Want to live into your hundreds? If you're young and fertile, you have to decide now whether you want to take a drug that will extend your life by a few decades.
Researchers at Stanford Medical School have discovered that blocking the activity of certain genes can extend the lives of roundworms by up to 30 percent - but only if the worms are fertile. This is further confirmation of what many scientists had already suspected, which is that the key to life extension is tied to the reproductive system. Geneticist Anne Brunet, co-author on the new study, explained:
It makes a sort of sense that the reproductive system would be involved in life span, since that is really the only ‘immortal' part of an organism. In that context, the body is just the mortal envelope.

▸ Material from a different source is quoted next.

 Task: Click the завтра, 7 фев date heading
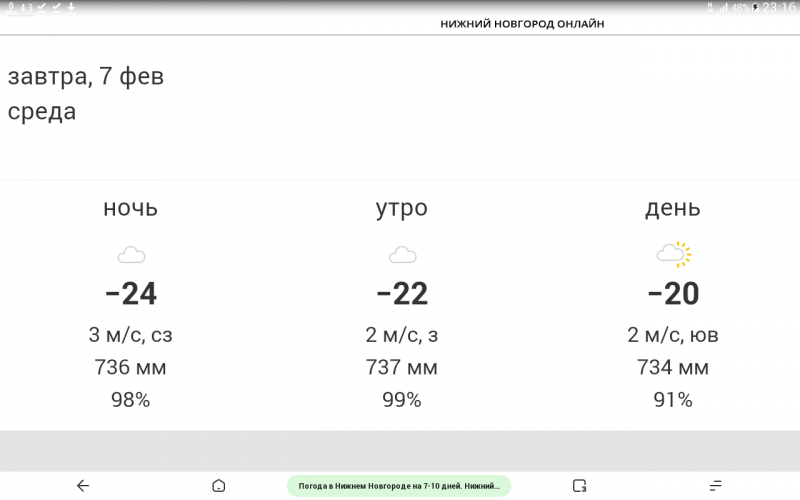pos(86,77)
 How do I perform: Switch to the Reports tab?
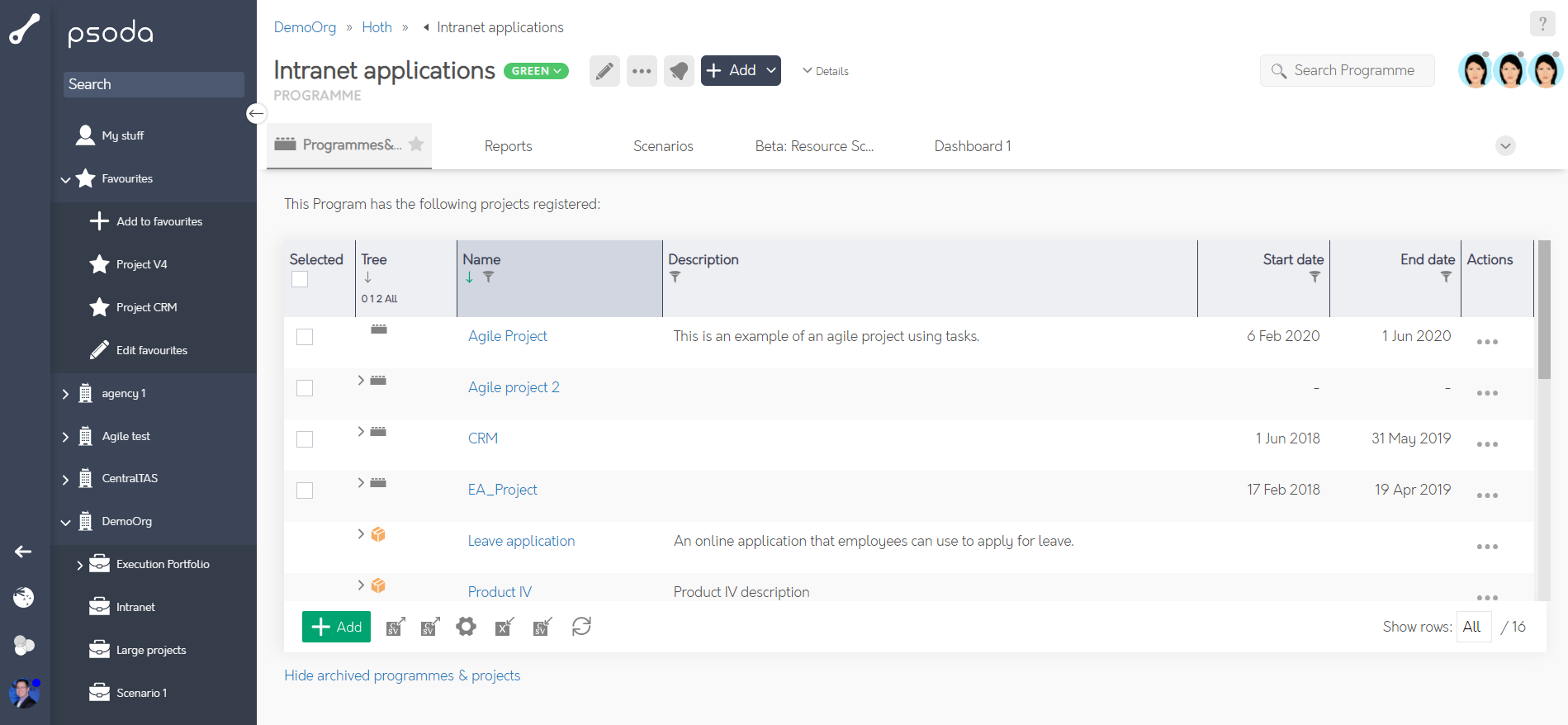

She and a team of scientists discovered that roundworms lived longer if they blocked the action of several different genes, most notably a gene called Ash-2. This gene is special because it regulates how other genes get expressed - it's a kind of master-switch gene. When Ash-2 is silenced, several genes related to the germline - cells used for reproduction - remain silent too. And somehow this extends life.
We still don't know exactly how this works mechanistically, but we've shown that the presence of the germline is absolutely essential for this longevity extension to happen.
In other words: As long as you're still fertile, with a functioning germline, shutting down Ash-2 might help you live longer. If you're a worm. But there is enough overlap between human and worm DNA that this could provide a key to tinkering with human lifespans too.